| Type: | Package | 
| Title: | Bivariate Correlations Calculation and Visualization | 
| Version: | 1.3.0 | 
| Date: | 2020-07-23 | 
| Description: | Compute and visualize using the 'visNetwork' package all the bivariate correlations of a dataframe.

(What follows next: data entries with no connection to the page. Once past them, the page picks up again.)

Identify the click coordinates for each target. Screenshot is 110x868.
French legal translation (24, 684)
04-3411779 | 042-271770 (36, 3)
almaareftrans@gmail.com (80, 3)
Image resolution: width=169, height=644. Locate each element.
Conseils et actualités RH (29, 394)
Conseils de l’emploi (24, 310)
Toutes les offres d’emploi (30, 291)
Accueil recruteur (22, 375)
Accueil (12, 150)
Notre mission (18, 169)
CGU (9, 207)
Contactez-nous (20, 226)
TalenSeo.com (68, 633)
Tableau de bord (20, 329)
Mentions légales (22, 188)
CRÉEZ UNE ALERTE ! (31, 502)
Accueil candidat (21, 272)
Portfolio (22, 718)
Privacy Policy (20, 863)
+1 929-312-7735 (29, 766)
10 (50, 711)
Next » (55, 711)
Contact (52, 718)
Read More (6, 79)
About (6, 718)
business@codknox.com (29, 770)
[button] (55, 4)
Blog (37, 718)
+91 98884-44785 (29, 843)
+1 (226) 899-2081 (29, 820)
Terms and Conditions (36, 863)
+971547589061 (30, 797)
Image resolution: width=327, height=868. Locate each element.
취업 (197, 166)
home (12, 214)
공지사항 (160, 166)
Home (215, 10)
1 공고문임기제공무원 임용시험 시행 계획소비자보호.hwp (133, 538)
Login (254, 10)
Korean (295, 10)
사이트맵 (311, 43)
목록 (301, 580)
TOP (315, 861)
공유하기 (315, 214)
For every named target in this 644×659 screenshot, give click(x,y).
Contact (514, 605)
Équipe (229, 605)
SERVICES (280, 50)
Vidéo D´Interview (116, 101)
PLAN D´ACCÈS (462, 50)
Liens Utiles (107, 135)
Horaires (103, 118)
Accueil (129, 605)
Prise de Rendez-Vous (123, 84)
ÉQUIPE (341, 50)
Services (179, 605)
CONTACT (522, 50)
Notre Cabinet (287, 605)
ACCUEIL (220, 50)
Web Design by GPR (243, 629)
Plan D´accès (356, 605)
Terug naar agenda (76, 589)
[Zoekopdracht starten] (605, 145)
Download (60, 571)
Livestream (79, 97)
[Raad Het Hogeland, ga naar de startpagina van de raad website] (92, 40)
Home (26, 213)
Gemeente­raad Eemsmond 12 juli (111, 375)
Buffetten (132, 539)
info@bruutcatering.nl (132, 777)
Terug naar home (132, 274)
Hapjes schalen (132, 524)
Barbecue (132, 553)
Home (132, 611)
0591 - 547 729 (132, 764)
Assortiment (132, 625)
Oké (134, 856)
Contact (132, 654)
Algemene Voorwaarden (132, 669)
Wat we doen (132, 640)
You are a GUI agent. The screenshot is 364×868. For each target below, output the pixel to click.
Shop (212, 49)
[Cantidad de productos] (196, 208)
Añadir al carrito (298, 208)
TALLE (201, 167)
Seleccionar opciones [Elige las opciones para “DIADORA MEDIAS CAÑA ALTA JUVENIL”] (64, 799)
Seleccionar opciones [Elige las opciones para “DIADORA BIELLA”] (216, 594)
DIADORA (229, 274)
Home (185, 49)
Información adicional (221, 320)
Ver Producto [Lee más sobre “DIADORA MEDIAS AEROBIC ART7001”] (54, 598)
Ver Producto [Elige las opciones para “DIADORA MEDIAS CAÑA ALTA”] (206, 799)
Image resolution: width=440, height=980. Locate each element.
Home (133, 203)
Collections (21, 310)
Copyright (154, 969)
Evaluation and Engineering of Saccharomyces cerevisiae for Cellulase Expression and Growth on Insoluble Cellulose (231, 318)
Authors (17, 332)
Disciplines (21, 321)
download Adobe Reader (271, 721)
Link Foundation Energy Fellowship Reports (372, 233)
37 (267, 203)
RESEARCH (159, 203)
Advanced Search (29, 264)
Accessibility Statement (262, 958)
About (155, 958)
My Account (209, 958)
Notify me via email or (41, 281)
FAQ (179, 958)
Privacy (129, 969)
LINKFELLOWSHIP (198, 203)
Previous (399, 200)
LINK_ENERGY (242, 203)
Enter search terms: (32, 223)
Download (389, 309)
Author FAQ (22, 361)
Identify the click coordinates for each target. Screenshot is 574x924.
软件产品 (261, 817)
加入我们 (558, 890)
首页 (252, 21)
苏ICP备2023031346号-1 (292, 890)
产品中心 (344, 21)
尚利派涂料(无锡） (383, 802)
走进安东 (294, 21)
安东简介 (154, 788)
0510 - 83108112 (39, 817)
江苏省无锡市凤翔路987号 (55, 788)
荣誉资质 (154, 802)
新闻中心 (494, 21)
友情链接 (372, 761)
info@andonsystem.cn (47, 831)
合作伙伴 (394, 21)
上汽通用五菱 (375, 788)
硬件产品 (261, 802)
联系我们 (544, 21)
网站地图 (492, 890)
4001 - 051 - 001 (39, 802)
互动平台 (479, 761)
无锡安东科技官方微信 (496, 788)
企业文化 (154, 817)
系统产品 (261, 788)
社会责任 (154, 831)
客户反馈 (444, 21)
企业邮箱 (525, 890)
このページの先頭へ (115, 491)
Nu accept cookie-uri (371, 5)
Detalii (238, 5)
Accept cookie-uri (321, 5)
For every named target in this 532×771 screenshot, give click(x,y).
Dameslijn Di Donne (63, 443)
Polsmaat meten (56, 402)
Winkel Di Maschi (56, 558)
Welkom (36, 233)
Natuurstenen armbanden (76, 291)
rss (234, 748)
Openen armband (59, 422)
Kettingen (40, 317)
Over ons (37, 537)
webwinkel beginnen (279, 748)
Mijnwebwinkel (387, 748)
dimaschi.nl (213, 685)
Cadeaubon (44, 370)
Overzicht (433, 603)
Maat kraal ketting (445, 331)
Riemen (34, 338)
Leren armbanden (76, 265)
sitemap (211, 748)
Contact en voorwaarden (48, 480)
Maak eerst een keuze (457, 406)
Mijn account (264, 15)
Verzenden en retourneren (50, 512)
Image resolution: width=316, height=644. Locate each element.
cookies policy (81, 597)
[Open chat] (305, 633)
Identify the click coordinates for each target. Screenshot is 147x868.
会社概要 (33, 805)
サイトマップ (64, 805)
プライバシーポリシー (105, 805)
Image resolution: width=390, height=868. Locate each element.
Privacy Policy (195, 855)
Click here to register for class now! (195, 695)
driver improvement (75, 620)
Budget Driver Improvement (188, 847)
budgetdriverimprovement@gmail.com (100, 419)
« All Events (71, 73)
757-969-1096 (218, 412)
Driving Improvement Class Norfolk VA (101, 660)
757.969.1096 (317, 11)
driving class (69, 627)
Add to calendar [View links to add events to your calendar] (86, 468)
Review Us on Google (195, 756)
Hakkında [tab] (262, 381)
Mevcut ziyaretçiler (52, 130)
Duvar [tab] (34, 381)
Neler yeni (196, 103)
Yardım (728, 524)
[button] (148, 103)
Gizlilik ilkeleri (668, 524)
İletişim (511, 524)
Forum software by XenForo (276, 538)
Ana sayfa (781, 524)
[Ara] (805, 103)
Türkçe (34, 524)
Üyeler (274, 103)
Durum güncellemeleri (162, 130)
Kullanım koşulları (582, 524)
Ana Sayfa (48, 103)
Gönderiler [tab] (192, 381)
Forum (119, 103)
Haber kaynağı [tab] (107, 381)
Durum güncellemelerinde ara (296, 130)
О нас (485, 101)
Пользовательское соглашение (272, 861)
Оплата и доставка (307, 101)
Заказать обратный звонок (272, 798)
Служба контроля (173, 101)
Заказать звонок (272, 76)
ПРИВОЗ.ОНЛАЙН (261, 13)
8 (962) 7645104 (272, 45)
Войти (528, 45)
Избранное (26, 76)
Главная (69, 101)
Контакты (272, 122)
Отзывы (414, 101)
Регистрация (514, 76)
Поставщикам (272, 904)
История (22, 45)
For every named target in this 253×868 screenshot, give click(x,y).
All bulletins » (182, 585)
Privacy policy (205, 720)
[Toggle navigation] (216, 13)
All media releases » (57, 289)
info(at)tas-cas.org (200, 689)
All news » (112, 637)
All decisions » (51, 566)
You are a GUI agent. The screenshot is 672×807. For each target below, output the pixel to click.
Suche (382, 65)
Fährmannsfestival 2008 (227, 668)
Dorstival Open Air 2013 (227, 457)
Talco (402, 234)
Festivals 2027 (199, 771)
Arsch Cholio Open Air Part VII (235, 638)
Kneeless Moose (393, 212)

Several and different types of correlation coefficients (Pearson's r, Spearman's rho, Kendall's tau, distance correlation, maximal information coefficient and equal-freq discretization-based maximal normalized mutual information) are used according to the variable couple type (quantitative vs categorical, quantitative vs quantitative, categorical vs categorical). | 
| License: | MIT + file LICENSE | 
| URL: | https://github.com/sambaala/linkspotter | 
| BugReports: | https://github.com/sambaala/linkspotter/issues | 
| Encoding: | UTF-8 | 
| LazyData: | true | 
| Depends: | R (≥ 3.2.0) | 
| Imports: | shiny, visNetwork, infotheo, minerva, energy, mclust, rAmCharts, pbapply, ggplot2, dplyr, tidyr, shinybusy | 
| Collate: | 'linkspotterComplete.R' 'clusterVariables.R' 'linkspotterDurationEstimator.R' 'linkspotterGraph.R' 'linkspotterGraphOnMatrix.R' 'linkspotterOnFile.R' 'linkspotterUI.R' 'corCouplesToMatrix.R' 'matrixToCorCouples.R' 'maxNMI.R' 'BeEFdiscretization_numfact.R' 'BeEFdiscretization_numnum.R' 'multiBivariateCorrelation.R' 'NormalizedMI.R' 'createShinyAppFolder.R' 'EFdiscretization.R' 'non_informative_var.R' | 
| RoxygenNote: | 7.1.1 | 
| Suggests: | knitr, rmarkdown | 
| VignetteBuilder: | knitr | 
| NeedsCompilation: | no | 
| Packaged: | 2020-07-23 10:22:57 UTC; XXGB1668 | 
| Author: | Alassane Samba [aut, cre], Orange [cph] | 
| Maintainer: | Alassane Samba <alassane.samba@orange.com> | 
| Repository: | CRAN | 
| Date/Publication: | 2020-07-23 10:40:02 UTC | 
BeEF: Best Equal-Frequency discretization
Description
Discretize a quantitative variable by optimizing the obtained the Normalized Mutual Information with a target qualitative variable
Usage
BeEFdiscretization.numfact(
  continuousY,
  factorX,
  includeNA = T,
  showProgress = F
)
Arguments
| continuousY | a vector of numeric. | 
| factorX | a vector of factor. | 
| includeNA | a boolean. TRUE to include NA value as a factor level. | 
| showProgress | a boolean to decide whether to show the progress bar. | 
Value
a factor.
Examples
# calculate a correlation dataframe
data(iris)
discreteSepalLength=BeEFdiscretization.numfact(continuousY=iris$Sepal.Length,factorX=iris$Species)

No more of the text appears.